These days cloud-sync applications are ten-a-penny. Most people have learned the wisdom of using a cloud-sync service to not just back up but also keep the latest versions of their files on a myriad of different devices.
SugarSync is one of the more established backup and file synchronisation tools. Like many of its peers, SugarSync is cross-platform, letting you spread your documents far and wide across PC, Mac, Android and iOS.
Once upon a time it was genuinely innovative, but in recent times the competition has caught up and - in many ways - overtaken it. With that in mind, version 2.0 has been redesigned from the ground up, with a radically revamped user panel offering a multitude of new options.
Get an overview of all synced folders via the Cloud tab, or see which files have been recently updated through the Activity tab. There's also a new Contacts section within the Sharing tab for easily sharing folders with individuals, which accompanies another new feature that brings public sharing of folders to SugarSync for the first time.

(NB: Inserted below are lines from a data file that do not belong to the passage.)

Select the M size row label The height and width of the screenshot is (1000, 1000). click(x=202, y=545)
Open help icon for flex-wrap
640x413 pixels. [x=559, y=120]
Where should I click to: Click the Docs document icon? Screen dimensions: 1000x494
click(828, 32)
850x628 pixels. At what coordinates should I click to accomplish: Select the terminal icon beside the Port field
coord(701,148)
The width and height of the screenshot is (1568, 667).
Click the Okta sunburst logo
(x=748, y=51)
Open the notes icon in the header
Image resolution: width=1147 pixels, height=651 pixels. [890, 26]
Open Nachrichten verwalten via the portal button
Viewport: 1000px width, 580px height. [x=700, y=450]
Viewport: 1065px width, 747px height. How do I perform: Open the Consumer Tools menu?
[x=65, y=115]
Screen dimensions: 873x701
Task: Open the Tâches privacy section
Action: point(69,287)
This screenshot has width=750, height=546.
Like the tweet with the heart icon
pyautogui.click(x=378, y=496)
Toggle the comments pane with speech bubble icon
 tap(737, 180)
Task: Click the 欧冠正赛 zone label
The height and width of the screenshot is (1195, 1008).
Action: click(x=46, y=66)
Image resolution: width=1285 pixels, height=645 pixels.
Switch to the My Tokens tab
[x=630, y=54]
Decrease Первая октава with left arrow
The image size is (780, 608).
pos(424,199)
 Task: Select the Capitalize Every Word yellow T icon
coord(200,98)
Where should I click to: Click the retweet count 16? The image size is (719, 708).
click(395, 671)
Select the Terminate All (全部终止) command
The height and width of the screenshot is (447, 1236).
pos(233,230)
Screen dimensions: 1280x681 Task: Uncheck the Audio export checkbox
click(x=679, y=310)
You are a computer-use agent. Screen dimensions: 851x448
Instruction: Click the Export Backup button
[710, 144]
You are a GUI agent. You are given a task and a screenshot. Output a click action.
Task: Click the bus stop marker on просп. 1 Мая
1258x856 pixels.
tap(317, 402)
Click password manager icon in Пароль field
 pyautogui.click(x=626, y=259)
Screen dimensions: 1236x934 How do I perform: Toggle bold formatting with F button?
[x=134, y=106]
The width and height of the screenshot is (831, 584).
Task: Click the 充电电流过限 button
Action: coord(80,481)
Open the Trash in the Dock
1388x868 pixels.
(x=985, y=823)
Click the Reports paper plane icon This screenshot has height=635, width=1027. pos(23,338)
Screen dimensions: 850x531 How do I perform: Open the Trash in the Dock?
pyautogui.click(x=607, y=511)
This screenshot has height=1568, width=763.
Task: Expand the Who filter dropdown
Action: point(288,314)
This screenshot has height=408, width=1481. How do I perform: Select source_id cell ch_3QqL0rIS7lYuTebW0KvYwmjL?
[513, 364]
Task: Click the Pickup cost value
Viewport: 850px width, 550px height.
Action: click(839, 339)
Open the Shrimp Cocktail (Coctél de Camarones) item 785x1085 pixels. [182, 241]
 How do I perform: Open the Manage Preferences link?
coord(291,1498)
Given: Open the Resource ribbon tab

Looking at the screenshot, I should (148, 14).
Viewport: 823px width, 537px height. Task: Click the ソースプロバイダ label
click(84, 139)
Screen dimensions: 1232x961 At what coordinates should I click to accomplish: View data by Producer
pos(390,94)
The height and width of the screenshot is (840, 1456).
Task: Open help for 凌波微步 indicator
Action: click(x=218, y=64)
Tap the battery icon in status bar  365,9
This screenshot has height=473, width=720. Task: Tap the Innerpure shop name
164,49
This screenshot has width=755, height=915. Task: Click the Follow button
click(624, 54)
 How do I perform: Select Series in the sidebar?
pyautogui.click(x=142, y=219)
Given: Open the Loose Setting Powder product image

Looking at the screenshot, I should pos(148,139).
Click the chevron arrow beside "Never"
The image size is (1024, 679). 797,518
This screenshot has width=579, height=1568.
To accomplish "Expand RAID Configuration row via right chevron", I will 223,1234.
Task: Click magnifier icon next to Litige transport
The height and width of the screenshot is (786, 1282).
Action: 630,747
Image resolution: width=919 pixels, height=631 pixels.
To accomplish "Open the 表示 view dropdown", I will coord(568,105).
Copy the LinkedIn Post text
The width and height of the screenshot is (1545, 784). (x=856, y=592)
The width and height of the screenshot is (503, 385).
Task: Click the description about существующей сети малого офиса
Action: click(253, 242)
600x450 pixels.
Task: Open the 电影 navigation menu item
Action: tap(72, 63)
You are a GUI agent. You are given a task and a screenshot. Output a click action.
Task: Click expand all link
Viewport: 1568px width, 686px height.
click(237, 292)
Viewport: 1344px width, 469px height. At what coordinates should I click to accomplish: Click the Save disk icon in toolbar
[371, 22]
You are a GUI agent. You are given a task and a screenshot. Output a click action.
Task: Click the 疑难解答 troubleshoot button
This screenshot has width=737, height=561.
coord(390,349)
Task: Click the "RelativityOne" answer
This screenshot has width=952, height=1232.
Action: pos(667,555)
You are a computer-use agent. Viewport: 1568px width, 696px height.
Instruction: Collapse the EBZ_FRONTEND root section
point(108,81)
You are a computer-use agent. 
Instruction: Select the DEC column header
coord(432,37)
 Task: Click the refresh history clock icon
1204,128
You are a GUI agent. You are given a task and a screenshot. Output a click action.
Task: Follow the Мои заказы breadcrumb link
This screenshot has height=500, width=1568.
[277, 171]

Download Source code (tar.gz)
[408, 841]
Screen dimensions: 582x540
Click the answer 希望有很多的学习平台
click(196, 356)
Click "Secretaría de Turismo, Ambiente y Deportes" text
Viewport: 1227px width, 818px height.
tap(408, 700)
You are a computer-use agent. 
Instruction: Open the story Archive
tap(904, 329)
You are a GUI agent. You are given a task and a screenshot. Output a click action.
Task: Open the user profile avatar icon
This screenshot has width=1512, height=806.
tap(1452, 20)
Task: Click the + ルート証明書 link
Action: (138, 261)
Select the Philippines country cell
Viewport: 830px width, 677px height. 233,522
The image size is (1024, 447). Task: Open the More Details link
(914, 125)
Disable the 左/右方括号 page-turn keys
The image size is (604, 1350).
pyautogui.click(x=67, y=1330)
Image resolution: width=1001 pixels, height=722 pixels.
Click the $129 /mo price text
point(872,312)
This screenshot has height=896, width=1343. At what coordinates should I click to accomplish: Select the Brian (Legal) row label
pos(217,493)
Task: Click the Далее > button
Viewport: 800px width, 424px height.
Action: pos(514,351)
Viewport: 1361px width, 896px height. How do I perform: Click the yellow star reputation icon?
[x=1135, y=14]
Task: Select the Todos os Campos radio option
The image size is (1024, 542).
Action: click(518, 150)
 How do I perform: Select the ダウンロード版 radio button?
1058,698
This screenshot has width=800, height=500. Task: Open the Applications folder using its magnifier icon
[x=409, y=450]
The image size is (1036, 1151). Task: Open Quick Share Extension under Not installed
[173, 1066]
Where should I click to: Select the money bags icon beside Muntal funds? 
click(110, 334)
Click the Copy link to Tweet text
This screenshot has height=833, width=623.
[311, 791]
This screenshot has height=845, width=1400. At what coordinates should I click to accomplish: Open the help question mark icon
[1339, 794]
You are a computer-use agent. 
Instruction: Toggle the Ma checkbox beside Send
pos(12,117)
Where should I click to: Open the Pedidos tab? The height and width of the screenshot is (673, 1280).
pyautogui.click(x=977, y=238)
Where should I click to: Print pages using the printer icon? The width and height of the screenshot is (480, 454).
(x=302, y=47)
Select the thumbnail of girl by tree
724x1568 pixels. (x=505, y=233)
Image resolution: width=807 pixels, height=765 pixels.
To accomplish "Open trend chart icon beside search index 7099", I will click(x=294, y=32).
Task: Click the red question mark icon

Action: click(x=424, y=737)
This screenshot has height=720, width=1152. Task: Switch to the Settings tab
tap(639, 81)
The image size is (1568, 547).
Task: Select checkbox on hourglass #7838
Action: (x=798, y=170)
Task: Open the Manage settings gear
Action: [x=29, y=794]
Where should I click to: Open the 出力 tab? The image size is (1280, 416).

Other changes include the implementation of SugarSync Drive, giving users direct access to their cloud-stored files via a virtual drive visible in Windows Explorer and Finder, plus a new Cloud Search tool for quickly tracking down files and folders.
The interface redesign is matched in the web app and forthcoming mobile apps for consistently, while version 2 also provides users with direct access to their cloud-stored folders via the SugarSync Drive, accessible from Finder or Windows Explorer like any other.
SugarSync does have the option of letting you choose exactly which folders on your PC are synced, though, and also allows you to pick and choose which device(s) individual folders are synced with, which helps makes it a viable alternative to those frustrated by Dropbox or SkyDrive's rigid folder structures.
What's new in 3.10 (see the changelog for more detailed info)?
Despite the slick redesign and welcome array of new features, issues with performance and various glitches make it difficult to wholeheartedly embrace this new build.